To the ByWard Market next, where Restaurant e18hteen chef David Godsoe served duck – aged, brined, cold-smoked, spice-crusted, honey-glazed and roasted with hay from a friend’s farm. A tidy pavé with the confit leg, crowned it with a tranche of seared foie and turned the duck skin to a crackly crisp. Duck three ways met beets three ways, including pink kisses of fermented beet meringue. Duck adores cherries and here they were, some pickled and whole, a little more in pink dots of gelée. In a shiny copper pot was a juniper-steeped, gin-spiked gastrique enriched with duck demiglace. The chosen wine, poured by sommelier Kate Forsyth was the spicy and hugely juicy Two Sisters 2016 Cabernet Franc.

To our 5th chef, and to a canopy-covered empty lot just north of restaurant Fauna, where we were introduced to chef Billy Khoo’s dish. He presented a remarkably moist and crispy-skinned ballotine of guinea hen with a farce (stuffing) of rich lobster. He cooked the bundle sous vide, smoked it lightly with orange peel and served it with an unctuous, fabulous sauce Américaine, roasting and cooking down the lobster shells and hen stock with brandy and finishing with cream.
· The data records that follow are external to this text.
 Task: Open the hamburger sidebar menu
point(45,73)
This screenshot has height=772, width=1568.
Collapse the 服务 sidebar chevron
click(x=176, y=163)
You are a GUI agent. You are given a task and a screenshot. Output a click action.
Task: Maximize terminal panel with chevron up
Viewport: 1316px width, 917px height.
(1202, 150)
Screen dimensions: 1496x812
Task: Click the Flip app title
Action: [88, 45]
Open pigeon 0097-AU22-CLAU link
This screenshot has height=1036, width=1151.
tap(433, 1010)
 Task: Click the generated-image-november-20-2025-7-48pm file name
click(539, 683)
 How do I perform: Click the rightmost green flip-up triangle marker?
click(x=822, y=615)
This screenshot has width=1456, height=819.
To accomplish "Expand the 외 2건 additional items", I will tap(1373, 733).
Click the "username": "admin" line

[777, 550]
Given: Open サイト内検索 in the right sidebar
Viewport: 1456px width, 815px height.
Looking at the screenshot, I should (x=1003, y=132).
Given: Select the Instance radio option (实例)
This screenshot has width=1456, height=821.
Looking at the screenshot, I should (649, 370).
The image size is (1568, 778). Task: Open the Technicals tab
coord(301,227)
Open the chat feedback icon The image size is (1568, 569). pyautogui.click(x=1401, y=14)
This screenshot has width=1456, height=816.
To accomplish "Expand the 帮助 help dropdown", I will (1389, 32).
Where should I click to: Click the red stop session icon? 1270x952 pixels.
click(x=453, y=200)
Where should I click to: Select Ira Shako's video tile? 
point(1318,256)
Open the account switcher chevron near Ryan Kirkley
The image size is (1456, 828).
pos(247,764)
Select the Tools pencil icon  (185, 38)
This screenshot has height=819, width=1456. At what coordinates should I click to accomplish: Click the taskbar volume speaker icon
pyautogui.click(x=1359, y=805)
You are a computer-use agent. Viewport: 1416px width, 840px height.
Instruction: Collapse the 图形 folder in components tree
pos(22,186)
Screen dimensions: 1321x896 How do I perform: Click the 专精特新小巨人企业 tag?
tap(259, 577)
Also on the plate, a yellow splat of pumpkin purée enriched and flecked with browned butter,  three little confit potato parisienne, some wilted black kale, briny sea asparagus lightly sautéed in olive oil, some wispy fennel fronds and a pile of crunchy fried, lightly seasoned taro curlicues. The dish arrived sous-cloche, preserving the treat of more lovely bitter-orange smoke, warming both the dish and our frozen faces. The wine chosen by sommelier Mike Rothon was an unfiltered orange wine, a 2019 viognier riesling from Therianthropy, five months on skins and stems, we were told. I didn’t adore the wine on its own, truth be told, but it was magnificent with the dish, slicing through the richness, loving the blood orange flavours, and managing the smoke like a champ.

Our final stop was at Gezellig on Richmond Road where chef Shane Brown had set up tables in an empty parking lot. By then, the skies were clear and we celebrated with a bit more duck. A lovely Ontario fall plate of stone fruits, bitter greens, and the last of the season’s corn. Brown had boned and whiskey-marinated the duck before stuffing it with a farce of the leg meat, liver, and port-poached nectarines, the stuffing wrapped in collard greens, the package trussed and roasted to juicy result. He sided the meat with creamed corn and pickled peaches and served an umeboshi (pickled plum) mostarda as condiment. Cave Spring’s Lauren Hayes-Van den Weghe poured us the 2018 Estate Pinot Noir and the match was spot on terrific.

Five hours later, soggy and cold, but extremely well fed, Sheila and I tallied our marks and hashed it out over mugs of mint tea, came up with our winner and called head judge James Chatto in Toronto with the news. Big congratulations to chef Billy Khoo and the entire Fauna team!

With the Canadian Culinary Championships of February 2021 cancelled, there will be no onwards competition of coast to coast gold medal chefs, gathered to crown a national champ. Billy Khoo is allowed bragging rights for sure, and also an invitation to compete again, properly you might say, in our next running of the competition. At the Great Kitchen Party of 2021, we hope to have ten chefs squaring off, and a full contingent of judges, including the KP champion of last year’s competition, chef Ian Carswell of the excellent Black Tartan Kitchen in Carleton Place.  

My thanks to all the chefs this year, to our chauffeur Sylvie Bigras, and to my co-judge, the intrepid Sheila Whyte.